(Data to process begins)

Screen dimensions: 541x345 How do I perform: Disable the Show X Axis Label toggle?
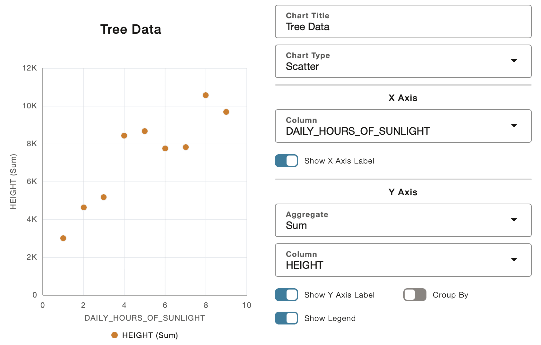pyautogui.click(x=286, y=161)
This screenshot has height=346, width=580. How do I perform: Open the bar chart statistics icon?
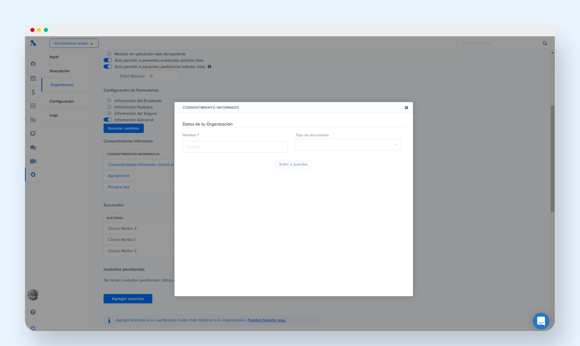click(33, 120)
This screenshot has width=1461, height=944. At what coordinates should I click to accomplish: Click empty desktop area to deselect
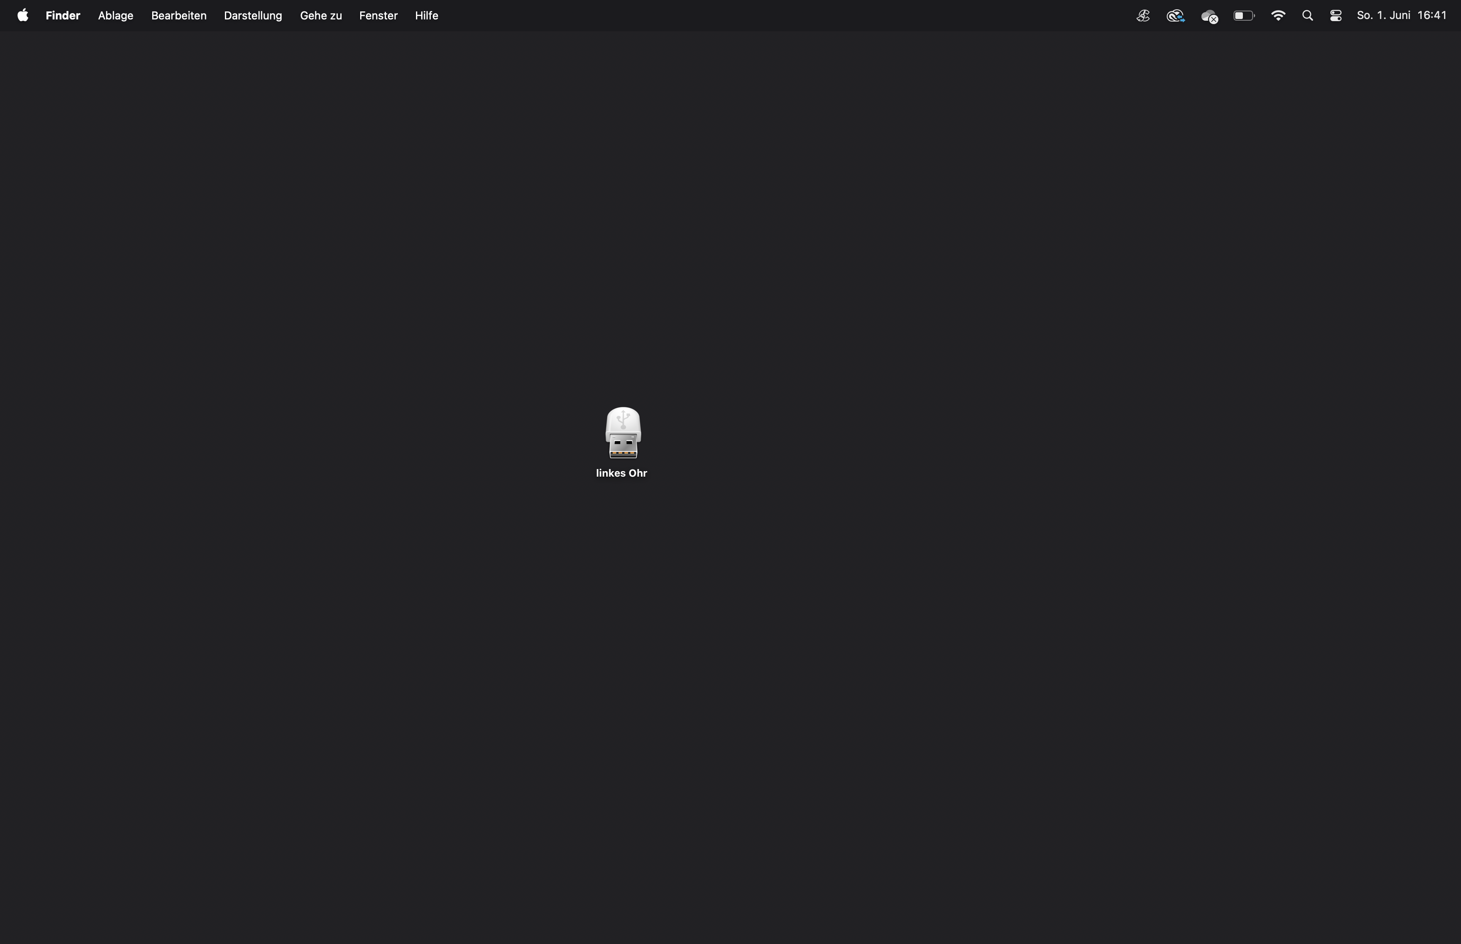point(920,674)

(Data to process ends)

Problem requirements: Would you give the data above again word for word, skipping any images?

Completed task:
Screen dimensions: 541x345 How do I perform: Disable the Show X Axis Label toggle?
pyautogui.click(x=286, y=161)
This screenshot has height=346, width=580. How do I perform: Open the bar chart statistics icon?
click(33, 120)
This screenshot has width=1461, height=944. At what coordinates should I click to accomplish: Click empty desktop area to deselect
point(920,674)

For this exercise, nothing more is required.